** GIVEN PROBLEM **
Please rewrite the stretch of the dog adoption post from "Friday, 4 May" through "ever made, folks.", putting "Milo" in place of "Meo".

Monday, 3 September 2012

Friday, 4 May 2012

new family

So this funny thing happened wherein I adopted Meo into my family instead of sending him off to another! Best decision I have ever made, folks.
I knew I was falling in love with him while we were fostering but it was when there came some interest in him by potential adopters, and the prospect of losing him and not having his gentle, joyful presence around that spun me into fast decision making.
My heart knew what it wanted, but I still had to convince my brain, my bank account, my partner, cats. Once I started talking to other dog owners in my life and researching the feasibility of owning a dog while living with a disability and limited income the decision became clearer and clearer. Some people say that there is never a "good time" to have a baby, that there is always a reason why you should wait. But if you just go for it because it is something/one that you want in this world, your life molds and shifts to fit around it.

He makes me so happy, he gets along with the cats, my friends, other dogs. I feel like I can give him a good life full of love and respect and care. So I did it!

That was about six weeks ago and I haven't regretted a minute of it. Living with Meo has brightened even the darkest days and I have grown into a better guardian both for him and my cats.

** EXTRACTED MATERIAL **
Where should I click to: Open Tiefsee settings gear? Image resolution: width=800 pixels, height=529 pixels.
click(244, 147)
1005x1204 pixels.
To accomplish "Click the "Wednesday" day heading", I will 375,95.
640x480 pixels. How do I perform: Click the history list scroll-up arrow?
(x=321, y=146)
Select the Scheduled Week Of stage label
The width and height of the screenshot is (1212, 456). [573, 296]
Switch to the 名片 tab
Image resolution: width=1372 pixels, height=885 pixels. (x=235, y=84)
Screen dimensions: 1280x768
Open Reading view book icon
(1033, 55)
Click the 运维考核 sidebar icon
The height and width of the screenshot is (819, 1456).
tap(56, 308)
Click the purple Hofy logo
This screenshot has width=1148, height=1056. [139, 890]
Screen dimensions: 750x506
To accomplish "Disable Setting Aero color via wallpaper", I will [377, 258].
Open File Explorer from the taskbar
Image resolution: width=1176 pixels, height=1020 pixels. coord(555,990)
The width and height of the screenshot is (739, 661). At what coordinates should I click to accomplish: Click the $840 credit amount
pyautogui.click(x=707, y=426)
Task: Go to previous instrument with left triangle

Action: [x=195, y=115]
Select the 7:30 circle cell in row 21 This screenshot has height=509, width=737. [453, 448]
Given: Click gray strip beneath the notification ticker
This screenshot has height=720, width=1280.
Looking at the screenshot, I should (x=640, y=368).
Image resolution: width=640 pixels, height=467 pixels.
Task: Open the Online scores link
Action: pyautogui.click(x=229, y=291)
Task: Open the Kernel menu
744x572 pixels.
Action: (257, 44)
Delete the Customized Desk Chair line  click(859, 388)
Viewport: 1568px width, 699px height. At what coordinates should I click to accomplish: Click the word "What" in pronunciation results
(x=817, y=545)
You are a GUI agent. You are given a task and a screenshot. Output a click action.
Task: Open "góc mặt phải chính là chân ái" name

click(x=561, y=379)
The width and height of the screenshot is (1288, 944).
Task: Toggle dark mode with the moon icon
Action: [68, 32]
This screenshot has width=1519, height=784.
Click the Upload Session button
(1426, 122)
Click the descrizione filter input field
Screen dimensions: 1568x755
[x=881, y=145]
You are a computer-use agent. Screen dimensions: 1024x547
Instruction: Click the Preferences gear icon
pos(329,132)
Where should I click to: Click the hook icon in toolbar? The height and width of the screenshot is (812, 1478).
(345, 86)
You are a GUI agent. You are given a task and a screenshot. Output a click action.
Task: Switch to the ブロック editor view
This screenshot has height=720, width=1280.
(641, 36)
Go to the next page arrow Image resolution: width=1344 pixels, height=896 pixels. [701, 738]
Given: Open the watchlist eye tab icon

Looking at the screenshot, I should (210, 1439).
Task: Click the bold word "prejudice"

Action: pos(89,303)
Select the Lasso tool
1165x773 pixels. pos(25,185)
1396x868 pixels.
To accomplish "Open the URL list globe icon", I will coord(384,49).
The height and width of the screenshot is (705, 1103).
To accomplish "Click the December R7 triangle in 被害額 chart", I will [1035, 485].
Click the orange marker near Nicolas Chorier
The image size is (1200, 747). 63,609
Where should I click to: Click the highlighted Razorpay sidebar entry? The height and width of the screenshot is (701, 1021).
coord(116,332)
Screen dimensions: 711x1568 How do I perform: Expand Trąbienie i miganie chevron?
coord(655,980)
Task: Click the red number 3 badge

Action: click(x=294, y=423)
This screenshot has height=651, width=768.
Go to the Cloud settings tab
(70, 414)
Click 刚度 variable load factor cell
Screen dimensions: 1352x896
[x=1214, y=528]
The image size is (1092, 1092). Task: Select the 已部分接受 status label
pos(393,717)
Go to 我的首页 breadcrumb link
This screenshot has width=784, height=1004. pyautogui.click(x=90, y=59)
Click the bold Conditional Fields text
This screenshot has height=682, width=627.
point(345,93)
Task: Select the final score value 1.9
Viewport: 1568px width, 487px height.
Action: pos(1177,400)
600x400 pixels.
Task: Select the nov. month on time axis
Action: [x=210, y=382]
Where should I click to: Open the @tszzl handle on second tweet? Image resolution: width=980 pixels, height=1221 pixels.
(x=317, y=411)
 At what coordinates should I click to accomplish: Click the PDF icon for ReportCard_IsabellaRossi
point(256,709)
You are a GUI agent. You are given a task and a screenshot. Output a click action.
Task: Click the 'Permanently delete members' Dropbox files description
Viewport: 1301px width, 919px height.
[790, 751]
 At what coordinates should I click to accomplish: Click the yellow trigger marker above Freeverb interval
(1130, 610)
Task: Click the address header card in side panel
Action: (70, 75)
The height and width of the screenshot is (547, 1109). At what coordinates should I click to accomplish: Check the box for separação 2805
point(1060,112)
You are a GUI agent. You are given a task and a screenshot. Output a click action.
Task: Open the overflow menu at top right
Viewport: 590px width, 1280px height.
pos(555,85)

** PROBLEM SOLUTION **
Friday, 4 May 2012

new family

So this funny thing happened wherein I adopted Milo into my family instead of sending him off to another! Best decision I have ever made, folks.